The Department has recently formed a dedicated unit with responsibility for the prevention, deterrence and investigation of internal fraud. Over a number of years actual levels of fraud and theft by contractors and officials has not significantly changed and while the Department will continue to take all reasonable steps to reduce this further it does not give grounds for an inquiry.

Winter Fuel Payments

Mr. Gordon Prentice: To ask the Secretary of State for Work and Pensions how many (a) men and (b) women in Pendle receive the winter fuel allowance. [199930]

Malcolm Wicks: In Winter 2003–04, the total number of people in Pendle who received the winter fuel payment was 16,850, of which 7,495 were men and 9,355 were women. We would expect the numbers to be similar for winter 2004–05.

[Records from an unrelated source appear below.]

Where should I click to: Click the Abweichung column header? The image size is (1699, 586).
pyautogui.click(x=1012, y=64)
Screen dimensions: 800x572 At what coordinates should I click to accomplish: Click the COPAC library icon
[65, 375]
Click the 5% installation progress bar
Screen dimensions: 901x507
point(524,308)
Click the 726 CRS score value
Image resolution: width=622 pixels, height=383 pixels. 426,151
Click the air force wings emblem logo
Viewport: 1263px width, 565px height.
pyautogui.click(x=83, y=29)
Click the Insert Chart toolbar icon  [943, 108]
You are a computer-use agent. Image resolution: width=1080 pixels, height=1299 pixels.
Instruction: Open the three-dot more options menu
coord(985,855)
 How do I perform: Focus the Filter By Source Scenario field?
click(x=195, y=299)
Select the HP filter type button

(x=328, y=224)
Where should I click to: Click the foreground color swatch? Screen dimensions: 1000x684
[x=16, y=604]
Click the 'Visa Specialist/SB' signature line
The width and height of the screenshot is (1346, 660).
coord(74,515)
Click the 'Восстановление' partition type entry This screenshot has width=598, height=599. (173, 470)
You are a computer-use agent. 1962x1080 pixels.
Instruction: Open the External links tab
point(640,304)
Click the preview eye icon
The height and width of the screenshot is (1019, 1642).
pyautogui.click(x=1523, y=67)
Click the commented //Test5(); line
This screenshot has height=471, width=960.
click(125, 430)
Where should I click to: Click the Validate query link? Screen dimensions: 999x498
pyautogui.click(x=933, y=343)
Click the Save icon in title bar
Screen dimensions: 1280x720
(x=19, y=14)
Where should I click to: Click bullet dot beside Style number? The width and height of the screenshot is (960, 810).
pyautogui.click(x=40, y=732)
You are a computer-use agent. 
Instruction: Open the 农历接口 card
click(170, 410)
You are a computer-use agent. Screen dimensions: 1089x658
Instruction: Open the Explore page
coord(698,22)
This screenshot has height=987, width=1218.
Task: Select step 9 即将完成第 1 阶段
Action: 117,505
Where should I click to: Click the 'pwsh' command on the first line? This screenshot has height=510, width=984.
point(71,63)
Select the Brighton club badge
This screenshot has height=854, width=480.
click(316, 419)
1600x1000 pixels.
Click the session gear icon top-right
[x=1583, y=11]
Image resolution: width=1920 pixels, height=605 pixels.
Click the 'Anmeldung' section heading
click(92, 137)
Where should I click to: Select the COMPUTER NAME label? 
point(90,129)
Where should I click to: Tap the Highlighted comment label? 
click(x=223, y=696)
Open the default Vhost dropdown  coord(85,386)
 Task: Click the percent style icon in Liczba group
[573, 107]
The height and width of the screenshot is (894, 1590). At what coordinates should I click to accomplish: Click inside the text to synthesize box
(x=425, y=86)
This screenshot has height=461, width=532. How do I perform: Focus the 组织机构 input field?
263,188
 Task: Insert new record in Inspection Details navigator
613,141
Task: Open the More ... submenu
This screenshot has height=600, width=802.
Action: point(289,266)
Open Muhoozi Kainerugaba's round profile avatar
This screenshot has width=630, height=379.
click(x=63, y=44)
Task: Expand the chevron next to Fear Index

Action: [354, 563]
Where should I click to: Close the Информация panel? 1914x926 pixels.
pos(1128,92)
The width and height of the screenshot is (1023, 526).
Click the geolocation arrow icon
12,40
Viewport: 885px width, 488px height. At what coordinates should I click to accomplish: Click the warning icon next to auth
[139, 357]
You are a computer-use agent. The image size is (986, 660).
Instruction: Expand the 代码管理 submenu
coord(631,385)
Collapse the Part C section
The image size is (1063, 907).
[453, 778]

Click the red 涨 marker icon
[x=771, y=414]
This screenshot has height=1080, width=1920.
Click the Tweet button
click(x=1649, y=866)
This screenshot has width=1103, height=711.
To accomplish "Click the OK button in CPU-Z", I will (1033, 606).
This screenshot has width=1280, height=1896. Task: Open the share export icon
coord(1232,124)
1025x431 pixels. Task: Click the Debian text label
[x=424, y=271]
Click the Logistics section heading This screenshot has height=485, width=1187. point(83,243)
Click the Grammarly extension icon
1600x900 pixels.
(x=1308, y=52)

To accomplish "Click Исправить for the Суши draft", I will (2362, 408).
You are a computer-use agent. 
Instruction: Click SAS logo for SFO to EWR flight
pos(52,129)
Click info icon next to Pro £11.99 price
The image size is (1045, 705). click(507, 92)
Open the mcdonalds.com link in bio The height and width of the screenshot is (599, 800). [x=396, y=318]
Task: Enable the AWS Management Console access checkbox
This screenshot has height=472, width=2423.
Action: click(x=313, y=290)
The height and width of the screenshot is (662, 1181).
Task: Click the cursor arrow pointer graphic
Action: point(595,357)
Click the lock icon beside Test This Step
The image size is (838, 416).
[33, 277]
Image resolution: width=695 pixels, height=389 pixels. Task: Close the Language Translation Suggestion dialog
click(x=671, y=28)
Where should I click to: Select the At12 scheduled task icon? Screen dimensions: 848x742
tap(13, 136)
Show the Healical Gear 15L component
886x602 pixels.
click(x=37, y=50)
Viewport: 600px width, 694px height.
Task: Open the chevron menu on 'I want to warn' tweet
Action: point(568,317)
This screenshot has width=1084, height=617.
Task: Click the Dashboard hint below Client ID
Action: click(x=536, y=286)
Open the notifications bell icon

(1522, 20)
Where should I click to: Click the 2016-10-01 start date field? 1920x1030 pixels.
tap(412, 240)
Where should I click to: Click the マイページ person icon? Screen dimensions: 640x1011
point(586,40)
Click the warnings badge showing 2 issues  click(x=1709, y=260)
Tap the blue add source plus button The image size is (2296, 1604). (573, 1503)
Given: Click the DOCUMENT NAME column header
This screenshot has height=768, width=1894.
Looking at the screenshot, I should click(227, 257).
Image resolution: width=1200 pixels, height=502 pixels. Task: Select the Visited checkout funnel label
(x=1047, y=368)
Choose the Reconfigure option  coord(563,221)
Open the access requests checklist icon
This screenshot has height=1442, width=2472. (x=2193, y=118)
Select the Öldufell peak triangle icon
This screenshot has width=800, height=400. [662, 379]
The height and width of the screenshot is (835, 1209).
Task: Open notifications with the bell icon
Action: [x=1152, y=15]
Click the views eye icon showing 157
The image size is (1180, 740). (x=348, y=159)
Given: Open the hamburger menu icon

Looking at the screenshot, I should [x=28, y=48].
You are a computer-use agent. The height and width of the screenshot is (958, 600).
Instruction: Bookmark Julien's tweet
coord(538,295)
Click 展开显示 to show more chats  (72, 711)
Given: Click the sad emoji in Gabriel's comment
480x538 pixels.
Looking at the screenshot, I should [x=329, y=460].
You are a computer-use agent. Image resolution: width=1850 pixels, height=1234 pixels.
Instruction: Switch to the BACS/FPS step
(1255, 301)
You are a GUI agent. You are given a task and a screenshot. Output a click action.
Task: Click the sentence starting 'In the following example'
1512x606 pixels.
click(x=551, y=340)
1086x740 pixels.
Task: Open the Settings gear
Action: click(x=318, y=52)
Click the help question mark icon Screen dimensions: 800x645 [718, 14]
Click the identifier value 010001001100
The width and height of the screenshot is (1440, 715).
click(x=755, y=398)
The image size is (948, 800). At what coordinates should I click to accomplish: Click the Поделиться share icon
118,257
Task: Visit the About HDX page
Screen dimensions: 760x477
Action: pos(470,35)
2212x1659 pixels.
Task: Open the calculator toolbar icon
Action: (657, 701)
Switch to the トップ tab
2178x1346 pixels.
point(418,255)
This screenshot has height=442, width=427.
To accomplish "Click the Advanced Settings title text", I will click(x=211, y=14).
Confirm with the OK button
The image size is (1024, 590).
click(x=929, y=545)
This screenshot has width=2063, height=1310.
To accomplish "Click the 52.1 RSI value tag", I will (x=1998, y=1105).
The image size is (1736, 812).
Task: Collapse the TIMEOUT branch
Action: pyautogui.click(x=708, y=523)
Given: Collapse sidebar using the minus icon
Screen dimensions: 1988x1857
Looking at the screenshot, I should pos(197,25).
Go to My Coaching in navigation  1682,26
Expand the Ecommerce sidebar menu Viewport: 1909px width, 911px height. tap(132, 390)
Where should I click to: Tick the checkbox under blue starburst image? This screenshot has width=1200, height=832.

Brian Cotter: To ask the Secretary of State for Work and Pensions how many (a) people and (b) households in the Weston-Super-Mare constituency were (i) eligible to receive and (ii) received the winter fuel payment in 2003–04. [199766]

Malcolm Wicks: It is not possible to provide an accurate estimate of the number of people in the constituency of Weston-Super-Mare who were eligible to receive a winter fuel payment as DWP administrative data does not contain complete information on household circumstances, and payments are based on household composition.

The number of people in the Weston-Super-Mare constituency who received a winter fuel payment for winter 2003–04 was 23,505, in 16,045 households.